The U.S. Securities and Exchange Commission announced that at its open meeting on Dec. 13, it will consider a staff recommendation to repropose new rules governing when a foreign private issuer may deregister its securities.

The SEC staff intends to recommend deregistration thresholds based solely on trading volume. The original proposal had used thresholds based primarily on the percentage of U.S. holders, as well as trading volume. Making it easier for firms to deregister their securities has been raised as one way to help ease the burden of Sarbanes-Oxley and improve the competitiveness of US markets.

Reproposal is necessary because basing the threshold solely on trading volume was not addressed fully in the commission’s original December 2005 proposal and request for comment. The reproposal also will reflect modifications, in response to comments, of other conditions to deregistration outlined in the original proposal. Staff will recommend a 30-day comment period for the reproposed rules and expects to recommend final rules in the first quarter of 2007.

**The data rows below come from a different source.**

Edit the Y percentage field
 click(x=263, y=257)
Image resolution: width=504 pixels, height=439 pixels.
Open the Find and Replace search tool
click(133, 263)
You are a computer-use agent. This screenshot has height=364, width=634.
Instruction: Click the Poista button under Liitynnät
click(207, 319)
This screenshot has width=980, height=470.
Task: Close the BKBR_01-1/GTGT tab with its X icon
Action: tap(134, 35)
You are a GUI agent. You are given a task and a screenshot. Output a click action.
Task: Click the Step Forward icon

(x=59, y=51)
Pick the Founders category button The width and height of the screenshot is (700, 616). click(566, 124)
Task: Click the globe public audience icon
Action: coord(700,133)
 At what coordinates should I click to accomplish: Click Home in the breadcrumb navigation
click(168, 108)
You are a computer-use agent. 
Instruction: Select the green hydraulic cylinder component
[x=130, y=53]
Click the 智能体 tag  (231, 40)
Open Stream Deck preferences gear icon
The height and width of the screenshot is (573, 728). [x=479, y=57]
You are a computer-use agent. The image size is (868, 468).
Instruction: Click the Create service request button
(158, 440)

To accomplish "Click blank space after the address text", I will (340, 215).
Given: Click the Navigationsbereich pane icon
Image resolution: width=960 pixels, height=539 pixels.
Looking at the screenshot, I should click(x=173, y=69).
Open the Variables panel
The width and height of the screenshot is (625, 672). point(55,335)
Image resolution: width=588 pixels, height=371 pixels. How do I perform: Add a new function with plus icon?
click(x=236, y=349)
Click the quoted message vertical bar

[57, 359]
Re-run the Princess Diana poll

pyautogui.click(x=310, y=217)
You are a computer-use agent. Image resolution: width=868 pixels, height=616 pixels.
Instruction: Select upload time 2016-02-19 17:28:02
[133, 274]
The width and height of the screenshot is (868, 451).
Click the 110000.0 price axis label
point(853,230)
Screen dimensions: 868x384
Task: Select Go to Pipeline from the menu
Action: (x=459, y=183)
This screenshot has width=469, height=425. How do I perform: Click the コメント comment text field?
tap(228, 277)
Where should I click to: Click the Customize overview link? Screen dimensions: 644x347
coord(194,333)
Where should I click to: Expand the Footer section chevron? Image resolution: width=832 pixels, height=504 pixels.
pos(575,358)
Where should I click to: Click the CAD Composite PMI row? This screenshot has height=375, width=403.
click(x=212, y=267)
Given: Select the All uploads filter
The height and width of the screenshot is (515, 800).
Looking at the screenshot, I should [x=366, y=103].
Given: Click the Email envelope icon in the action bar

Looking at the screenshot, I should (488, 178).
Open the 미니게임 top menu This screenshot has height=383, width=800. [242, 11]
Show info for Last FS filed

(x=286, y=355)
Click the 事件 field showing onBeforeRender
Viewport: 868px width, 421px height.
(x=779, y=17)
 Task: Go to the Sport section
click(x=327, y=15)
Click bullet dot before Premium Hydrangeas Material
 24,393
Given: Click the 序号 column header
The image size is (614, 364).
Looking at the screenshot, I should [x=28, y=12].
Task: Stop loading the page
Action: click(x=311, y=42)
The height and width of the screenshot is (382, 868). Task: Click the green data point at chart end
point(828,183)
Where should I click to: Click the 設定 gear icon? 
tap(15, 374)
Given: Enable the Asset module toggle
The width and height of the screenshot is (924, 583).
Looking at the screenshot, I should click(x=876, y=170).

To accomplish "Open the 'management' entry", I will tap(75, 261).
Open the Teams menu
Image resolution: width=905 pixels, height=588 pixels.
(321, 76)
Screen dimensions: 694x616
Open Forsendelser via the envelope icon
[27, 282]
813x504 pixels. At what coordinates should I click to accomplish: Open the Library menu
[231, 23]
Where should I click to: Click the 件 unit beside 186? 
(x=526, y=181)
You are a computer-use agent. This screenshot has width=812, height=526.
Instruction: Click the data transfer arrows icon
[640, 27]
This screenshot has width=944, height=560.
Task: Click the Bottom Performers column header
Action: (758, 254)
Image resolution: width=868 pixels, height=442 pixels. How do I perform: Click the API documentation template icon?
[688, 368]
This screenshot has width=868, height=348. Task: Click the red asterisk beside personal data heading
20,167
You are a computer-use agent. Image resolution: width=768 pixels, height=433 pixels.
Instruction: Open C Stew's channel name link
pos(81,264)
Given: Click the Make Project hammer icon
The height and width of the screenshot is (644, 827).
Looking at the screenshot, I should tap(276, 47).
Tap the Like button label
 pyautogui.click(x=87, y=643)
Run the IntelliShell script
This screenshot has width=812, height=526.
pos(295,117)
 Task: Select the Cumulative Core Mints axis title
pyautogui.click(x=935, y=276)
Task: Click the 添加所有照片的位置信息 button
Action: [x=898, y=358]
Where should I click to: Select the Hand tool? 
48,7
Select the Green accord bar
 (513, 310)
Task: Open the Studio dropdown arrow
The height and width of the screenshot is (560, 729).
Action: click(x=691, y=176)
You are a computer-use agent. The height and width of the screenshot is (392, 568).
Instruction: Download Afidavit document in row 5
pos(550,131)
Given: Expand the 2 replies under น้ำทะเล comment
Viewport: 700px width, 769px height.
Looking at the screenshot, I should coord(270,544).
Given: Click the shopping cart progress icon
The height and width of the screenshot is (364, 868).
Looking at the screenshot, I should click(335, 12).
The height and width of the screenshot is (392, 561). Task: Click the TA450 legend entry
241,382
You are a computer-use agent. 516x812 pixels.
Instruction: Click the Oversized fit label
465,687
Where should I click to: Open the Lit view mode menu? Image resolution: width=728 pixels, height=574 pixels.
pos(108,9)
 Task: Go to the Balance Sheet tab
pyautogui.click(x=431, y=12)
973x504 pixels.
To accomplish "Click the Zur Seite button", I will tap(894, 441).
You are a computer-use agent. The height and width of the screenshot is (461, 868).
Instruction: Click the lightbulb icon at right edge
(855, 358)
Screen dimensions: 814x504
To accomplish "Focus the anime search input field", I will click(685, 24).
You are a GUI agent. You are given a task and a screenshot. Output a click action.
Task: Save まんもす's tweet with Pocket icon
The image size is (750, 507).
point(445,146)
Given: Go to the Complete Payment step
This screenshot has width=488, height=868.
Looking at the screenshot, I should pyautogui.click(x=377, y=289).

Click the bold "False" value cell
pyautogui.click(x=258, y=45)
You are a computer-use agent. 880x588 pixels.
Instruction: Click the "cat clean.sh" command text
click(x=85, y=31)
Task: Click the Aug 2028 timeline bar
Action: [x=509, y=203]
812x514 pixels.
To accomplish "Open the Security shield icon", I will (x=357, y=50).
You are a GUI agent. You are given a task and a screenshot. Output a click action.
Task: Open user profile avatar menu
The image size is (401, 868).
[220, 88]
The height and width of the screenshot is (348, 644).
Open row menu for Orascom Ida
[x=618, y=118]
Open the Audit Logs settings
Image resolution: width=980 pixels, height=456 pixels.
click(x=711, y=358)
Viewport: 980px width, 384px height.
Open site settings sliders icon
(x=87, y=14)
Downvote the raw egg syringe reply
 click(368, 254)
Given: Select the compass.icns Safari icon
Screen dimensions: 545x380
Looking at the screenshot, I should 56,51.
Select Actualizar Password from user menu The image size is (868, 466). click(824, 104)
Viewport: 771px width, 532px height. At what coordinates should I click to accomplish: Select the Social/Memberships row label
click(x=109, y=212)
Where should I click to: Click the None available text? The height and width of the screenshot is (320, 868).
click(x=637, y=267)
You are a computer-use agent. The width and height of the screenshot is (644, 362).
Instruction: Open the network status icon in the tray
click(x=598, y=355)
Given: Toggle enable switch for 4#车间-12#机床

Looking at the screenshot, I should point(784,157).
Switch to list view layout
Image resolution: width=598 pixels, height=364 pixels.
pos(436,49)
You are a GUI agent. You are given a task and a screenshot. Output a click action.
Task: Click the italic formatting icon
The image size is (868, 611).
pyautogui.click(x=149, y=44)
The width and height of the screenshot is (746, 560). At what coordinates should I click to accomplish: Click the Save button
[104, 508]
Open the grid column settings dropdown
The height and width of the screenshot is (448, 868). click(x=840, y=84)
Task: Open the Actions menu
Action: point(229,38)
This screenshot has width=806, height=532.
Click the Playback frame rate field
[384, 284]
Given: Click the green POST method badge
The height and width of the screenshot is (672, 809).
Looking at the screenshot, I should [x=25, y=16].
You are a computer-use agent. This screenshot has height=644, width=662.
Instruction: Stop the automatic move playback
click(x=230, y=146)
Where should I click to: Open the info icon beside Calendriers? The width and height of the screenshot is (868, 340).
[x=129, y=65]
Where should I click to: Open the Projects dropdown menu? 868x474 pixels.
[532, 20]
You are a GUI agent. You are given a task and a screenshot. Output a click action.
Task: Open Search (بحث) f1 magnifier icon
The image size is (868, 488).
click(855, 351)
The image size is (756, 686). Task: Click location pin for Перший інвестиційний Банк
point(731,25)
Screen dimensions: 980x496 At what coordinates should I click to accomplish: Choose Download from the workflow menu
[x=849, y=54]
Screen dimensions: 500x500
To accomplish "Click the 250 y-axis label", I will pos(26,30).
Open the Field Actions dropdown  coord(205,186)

“We believe that the new proposal will better serve the needs of both U.S. investors and foreign issuers by providing a clear, consistent, easy-to-apply, and fair standard pursuant to which foreign registrants may withdraw from our capital markets and end their obligations to comply with our rules,” commented John White, director of the commission’s Division of Corporation Finance.

“The commission remains committed to investor protection as well as sensitive to the opportunities and challenges of increasing globalization and cross-border regulatory cooperation. This proposal should continue to provide appropriate protections for U.S. investors while promoting capital formation in the U.S. and making our markets more attractive to foreign companies,” he added.